I had a reputation in my family of trying to nurse baby animals back to health. A few months before, it had been 3 kittens found in the trunk of an old car. That time, I had the help of a lactating mother cat, just beginning to wean her own 8-week old kittens.

This time, it was going to be harder. Celeste was now spayed and couldn't help me. I was on my own. This kitten was only 2 weeks old, with its eyes barely open. Appearing coal black at first (later showing a white undercoat to make it a black smoke), I checked and thought it was a male. I named "him" Damien, after the devil's son in the Omen.

First thing I did was dig out the old nursers from the other kittens. Next I went and got the KMR, a replacement milk for orphan kittens. Then I called the vet for information. That's when I found out just what the mother cat is doing when she licks her kittens behinds after nursing. I never dreamed I'd have to teach this poor thing to even go to the bathroom.

It was touch and go at first. But Baby was a fighter. Eventually, I began to suspect that both the vet and I were wrong about the gender. At the next visit, my suspicions were confirmed - "he" was a "she". I changed the name to Damienne - but from then on, I called her Baby Kitty.

I originally intended to just foster her until I could find her another home. But the longer she was with me, the less I felt I could give her up. Sometime around the time she reached 4 months old, I knew I couldn't. No matter that I had 4 other cats, she was going to be #5.

Baby was an incredibly affectionate cat. She met me at the door each night I came home from work and slept with me, tucked under my chin. She so loved to be close to me. She followed me around the house, often with a toy in her mouth, crying as if saying, "come see, come see what I've caught!"

Baby saw me through the death of my mother, the comings and goings of my friends, David and his friends, and countless other cats.

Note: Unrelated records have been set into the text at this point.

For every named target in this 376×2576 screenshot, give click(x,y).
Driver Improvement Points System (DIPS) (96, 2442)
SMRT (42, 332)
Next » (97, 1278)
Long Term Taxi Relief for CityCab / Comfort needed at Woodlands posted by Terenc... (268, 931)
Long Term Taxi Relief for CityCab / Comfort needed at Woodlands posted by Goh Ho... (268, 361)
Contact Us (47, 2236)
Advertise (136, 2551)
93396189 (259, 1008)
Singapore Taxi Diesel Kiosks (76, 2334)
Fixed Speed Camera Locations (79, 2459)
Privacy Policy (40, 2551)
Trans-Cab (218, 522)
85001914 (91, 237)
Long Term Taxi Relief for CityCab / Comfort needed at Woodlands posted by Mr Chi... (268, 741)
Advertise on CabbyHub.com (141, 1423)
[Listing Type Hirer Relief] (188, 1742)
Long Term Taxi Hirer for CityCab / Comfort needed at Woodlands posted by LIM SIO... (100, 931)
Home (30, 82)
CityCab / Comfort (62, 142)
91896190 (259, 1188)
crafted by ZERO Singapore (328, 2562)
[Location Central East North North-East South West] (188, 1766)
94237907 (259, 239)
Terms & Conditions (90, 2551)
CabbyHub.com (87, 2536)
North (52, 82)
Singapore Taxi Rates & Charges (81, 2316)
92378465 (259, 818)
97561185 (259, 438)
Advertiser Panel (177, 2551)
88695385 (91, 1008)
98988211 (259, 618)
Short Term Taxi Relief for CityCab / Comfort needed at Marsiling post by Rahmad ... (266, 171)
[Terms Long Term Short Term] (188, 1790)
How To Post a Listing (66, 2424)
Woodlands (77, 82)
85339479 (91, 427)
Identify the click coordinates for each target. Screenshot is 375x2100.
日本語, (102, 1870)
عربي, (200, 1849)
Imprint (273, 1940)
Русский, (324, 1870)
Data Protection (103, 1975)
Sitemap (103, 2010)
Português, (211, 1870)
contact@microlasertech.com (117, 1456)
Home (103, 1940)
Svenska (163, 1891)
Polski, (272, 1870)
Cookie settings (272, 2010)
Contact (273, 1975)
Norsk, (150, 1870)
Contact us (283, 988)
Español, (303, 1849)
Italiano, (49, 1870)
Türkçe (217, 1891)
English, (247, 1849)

She became the matriarch of the cat colony that my home became. Baby was #1 and all the cats knew it. She at first grew old graciously, her whiskers and muzzle turning white as time went on.

But, as happens with us all, time became Baby's enemy. She developed arthritis, making it difficult to jump up on things. She no longer came to bed with me. She slept on an easy chair next to my computer. I bought "doggy steps" to make it easier for her to get up there. She trained herself to use it in a day.

Then came the fateful vet's visit. The diagnosis was diabetes. She did well on the insulin and "honey-mooned" (regressed) 3 months later. Then another blow - her trouble breathing was diagnosed as congestive heart failure. Something was pushing against her windpipe, most probably her heart. Lasix in pill pockets helped for awhile, but she gradually began to decline.

The final few days, she could no longer get up on her beloved chair. She stayed in a cat bed on the floor. I had to coax her to go to her food dish, something she never did before. She could no longer clean herself after using the litterbox. It was time and she was such a fighter, I had to give her the final gift of peace.

Baby Kitty crossed to the Rainbow Bridge at 2:40pm EST on January 17, 2009. Her remains were cremated and now rest on my computer desk, next to the chair where she loved to sleep. I will miss her, the world is an emptier place without her. But I was richer for having had her in my life. I'll see you again someday, Baby Kitty. I love you.